Appellants' App. p. 30. Exhibit "G" of the Agreement states the "ASSIGNEE hereby assumes any and all duties and obligations of ASSIGNOR under said Contract which become due and owing after midnight on January 31, 1997." Appellants' App. p. 44.
The Employees contend that because their wages were "due and owing" after January 31, 1997, AAA is liable under the terms of the Agreement. Tellingly, the Employees' analysis fails to include a term of the contract. Exhibit "G" states AAA will be liable for wages which "become due and owing" after midnight on January 31, 1997. Appellants' App. p. 44. Although the Employees wages were "due and owing" after January 31, 1997, they did not "become due and owing" after January 31, 1997; the wages accrued as the Employees completed their work. Exhibit "G" is not inconsistent with section 7.01, which unmistakably places liability for the disputed wages on BHM.6
*224Conclusion
Sufficient evidence was presented to pierce BHM's corporate veil and hold Bonezek and Huddleston individually liable, jointly and severally, but the Agreement does not render AAA liable for BHM's unpaid wages.
Reversed in part and affirmed in part.
NAJAM, J., and ROBB, J., concur.. Huddleston and Bonczek's salaries were roughly $100,000 per year.
. Huddleston resigned her position; Bonczek and BHM's employees went to work for AAA.
. Appellants make averments, based upon deposition testimony, that are not included in this opinion's statement of facts.

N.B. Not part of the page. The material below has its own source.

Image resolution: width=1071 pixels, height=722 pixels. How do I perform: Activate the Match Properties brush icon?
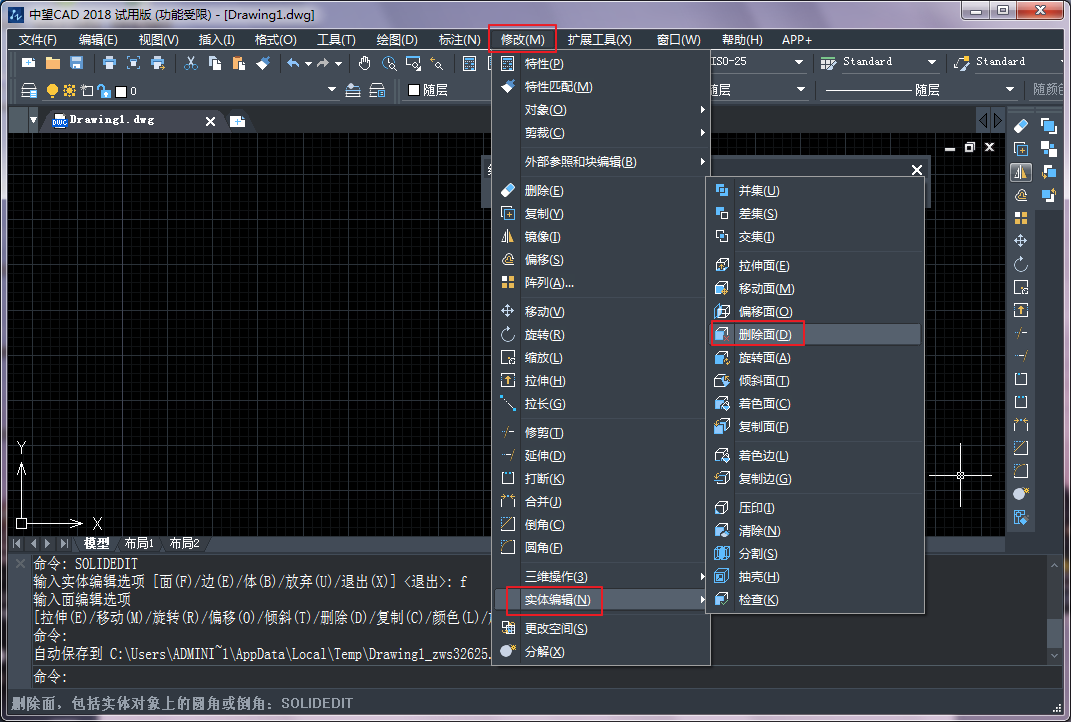(264, 62)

Though the Appellants claim to have included the relevant deposition testimony in their appendix, we are unable to locate such testimony. Because these averments are unnecessary for the proper resolution of this case and we already have issued one order to supplement the record, we will proceed without relying on the aver-ments in question.
. Bonczek and Huddleston also note they were not receiving a salary during the last months of BHM's existence. We give no weight to this consideration. The months they went without a salary were the direct result of their having paid previously themselves salaries to which they were not entitled.
. Because we conclude that there also was a nexus between BHM's unpaid union dues and the salaries, it would also be an injustice for Bonczek and Huddleston to receive the protection of BHM's corporate status in this matter as well.
. The Employees contend that we should consider extrinsic evidence indicating no money was exchanged for BHM's purchase. They assert that because section 3.01.03 of the Agreement allocates $125,000 for the purchase of employment contracts and no money was exchanged, the $125,000 was intended to cover BHM's unpaid wages-thus, indicating AAA's liability. Because the intent of the parties is evident from the four corners of the Agreement, we need not consider this theory. However, we note this theory is unpersuasive. 125,000 dollars is more than triple the amount due to the employees. Moreover, sections 3.01.01, 3.01.02, and 3.01.04 of the Agreement also list purchase prices; the assertion that neither these amounts nor the $125,000 were paid strongly suggests that the reason the $125,000 was not paid had nothing to do with BHM's pre-January 31, 1997 employment liabilities. Appellants' App. p. 25.